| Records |
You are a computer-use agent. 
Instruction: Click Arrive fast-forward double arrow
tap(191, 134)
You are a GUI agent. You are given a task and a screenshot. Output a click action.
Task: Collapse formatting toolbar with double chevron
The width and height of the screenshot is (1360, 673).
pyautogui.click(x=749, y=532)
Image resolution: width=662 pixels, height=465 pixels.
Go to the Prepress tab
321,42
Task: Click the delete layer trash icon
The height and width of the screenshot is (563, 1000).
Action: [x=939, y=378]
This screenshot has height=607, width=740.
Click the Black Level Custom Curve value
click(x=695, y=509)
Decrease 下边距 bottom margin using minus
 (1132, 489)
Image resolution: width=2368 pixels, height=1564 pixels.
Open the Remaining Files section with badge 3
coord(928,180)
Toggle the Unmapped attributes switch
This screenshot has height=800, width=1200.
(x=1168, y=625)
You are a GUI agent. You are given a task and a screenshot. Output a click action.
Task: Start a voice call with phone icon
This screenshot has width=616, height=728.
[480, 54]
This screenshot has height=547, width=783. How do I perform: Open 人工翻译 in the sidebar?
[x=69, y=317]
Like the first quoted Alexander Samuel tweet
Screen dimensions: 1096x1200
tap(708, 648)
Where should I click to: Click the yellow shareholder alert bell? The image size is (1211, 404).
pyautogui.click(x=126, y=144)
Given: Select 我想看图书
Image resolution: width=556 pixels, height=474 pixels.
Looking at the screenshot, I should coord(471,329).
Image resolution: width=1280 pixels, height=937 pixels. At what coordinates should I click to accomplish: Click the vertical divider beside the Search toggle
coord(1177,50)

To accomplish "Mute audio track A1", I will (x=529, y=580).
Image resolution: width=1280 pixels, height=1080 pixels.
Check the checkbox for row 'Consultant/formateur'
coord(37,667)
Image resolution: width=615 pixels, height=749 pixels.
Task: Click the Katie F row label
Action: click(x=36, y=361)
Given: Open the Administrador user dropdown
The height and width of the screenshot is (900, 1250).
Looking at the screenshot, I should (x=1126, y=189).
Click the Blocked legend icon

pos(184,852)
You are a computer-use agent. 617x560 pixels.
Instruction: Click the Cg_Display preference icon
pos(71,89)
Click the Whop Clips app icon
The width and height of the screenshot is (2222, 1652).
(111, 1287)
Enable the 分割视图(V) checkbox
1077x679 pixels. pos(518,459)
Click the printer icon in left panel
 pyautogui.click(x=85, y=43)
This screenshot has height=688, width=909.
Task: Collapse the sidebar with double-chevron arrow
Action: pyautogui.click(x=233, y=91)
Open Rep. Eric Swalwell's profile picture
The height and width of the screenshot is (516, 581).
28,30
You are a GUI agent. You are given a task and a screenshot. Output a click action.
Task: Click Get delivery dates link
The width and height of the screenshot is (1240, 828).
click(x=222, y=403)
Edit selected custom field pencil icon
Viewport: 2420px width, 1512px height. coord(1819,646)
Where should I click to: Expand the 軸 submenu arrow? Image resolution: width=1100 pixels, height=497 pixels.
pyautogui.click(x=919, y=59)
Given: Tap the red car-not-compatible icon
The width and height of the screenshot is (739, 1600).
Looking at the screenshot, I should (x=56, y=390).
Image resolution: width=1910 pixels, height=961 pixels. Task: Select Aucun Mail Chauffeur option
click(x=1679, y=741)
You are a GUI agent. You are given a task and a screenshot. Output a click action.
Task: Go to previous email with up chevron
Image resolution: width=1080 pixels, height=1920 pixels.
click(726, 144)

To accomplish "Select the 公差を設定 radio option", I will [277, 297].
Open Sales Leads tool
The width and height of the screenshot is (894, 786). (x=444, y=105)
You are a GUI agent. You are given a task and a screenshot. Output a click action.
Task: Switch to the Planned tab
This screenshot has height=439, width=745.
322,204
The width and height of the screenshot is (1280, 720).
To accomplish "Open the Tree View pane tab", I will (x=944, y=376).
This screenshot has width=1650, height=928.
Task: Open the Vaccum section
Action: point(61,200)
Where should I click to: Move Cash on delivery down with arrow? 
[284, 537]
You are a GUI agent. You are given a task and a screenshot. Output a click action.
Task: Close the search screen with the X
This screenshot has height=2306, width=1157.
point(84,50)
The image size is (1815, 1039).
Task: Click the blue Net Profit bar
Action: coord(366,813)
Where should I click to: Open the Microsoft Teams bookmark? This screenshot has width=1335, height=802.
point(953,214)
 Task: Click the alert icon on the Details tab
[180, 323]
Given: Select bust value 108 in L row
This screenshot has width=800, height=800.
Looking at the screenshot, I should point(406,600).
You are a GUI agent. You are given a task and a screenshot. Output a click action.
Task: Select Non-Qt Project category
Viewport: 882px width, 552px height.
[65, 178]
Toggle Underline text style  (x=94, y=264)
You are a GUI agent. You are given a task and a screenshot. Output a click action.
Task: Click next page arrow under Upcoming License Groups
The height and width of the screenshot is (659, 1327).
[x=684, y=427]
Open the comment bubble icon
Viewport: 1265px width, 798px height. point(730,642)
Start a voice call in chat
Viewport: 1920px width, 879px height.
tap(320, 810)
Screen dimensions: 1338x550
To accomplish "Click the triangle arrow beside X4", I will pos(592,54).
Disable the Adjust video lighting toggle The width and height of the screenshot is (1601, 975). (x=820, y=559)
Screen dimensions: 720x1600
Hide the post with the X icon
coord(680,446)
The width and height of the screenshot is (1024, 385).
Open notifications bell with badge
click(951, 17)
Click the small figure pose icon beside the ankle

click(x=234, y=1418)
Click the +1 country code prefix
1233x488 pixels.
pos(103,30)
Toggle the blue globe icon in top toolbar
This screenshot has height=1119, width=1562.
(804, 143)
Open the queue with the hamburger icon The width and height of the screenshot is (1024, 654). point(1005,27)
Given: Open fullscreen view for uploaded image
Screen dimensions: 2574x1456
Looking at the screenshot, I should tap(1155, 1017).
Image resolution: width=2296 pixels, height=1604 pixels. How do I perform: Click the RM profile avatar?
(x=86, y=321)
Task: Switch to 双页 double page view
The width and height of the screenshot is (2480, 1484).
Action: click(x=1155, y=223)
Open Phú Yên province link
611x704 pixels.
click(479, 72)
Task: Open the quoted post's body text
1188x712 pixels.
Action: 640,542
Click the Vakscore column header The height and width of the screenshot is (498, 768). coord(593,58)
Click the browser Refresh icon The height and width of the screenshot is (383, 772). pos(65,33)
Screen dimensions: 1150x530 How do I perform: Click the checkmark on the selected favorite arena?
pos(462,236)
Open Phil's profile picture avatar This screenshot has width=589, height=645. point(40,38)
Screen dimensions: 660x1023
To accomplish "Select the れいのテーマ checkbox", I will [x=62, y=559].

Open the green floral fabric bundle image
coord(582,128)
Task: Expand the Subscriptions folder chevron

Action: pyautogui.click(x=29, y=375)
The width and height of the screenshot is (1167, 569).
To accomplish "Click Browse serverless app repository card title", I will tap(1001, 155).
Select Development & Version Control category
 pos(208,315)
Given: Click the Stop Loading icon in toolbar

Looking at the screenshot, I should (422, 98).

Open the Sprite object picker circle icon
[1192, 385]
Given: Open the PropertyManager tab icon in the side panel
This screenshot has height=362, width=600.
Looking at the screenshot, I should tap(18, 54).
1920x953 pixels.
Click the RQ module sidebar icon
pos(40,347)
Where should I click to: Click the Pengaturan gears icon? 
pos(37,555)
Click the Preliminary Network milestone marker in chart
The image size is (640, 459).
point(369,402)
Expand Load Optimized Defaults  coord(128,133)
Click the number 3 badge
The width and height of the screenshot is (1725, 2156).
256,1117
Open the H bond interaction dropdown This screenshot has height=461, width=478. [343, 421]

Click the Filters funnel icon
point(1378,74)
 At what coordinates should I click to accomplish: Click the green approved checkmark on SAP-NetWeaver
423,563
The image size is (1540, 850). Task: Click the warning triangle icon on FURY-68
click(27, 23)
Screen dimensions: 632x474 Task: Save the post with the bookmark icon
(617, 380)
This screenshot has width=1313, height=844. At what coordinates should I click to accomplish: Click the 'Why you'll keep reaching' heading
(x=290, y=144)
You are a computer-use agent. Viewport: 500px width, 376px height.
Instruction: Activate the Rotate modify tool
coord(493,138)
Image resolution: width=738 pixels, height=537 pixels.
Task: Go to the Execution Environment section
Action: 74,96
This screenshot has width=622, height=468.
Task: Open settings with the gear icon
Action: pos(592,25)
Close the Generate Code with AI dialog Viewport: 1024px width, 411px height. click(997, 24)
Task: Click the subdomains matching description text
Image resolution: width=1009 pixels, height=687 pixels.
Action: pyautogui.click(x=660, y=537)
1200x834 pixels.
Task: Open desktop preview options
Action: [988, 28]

| DO THIS |
Rewrite the stretch of entries from the line containing "Screen dimensions: 632x474" through the line containing "Close the Generate", swapping "bookmark" for "ribbon" and keeping everything else the same.

| SOLUTION |
Screen dimensions: 632x474 Task: Save the post with the ribbon icon
(617, 380)
This screenshot has width=1313, height=844. At what coordinates should I click to accomplish: Click the 'Why you'll keep reaching' heading
(x=290, y=144)
You are a computer-use agent. Viewport: 500px width, 376px height.
Instruction: Activate the Rotate modify tool
coord(493,138)
Image resolution: width=738 pixels, height=537 pixels.
Task: Go to the Execution Environment section
Action: 74,96
This screenshot has width=622, height=468.
Task: Open settings with the gear icon
Action: pos(592,25)
Close the Generate Code with AI dialog Viewport: 1024px width, 411px height. click(997, 24)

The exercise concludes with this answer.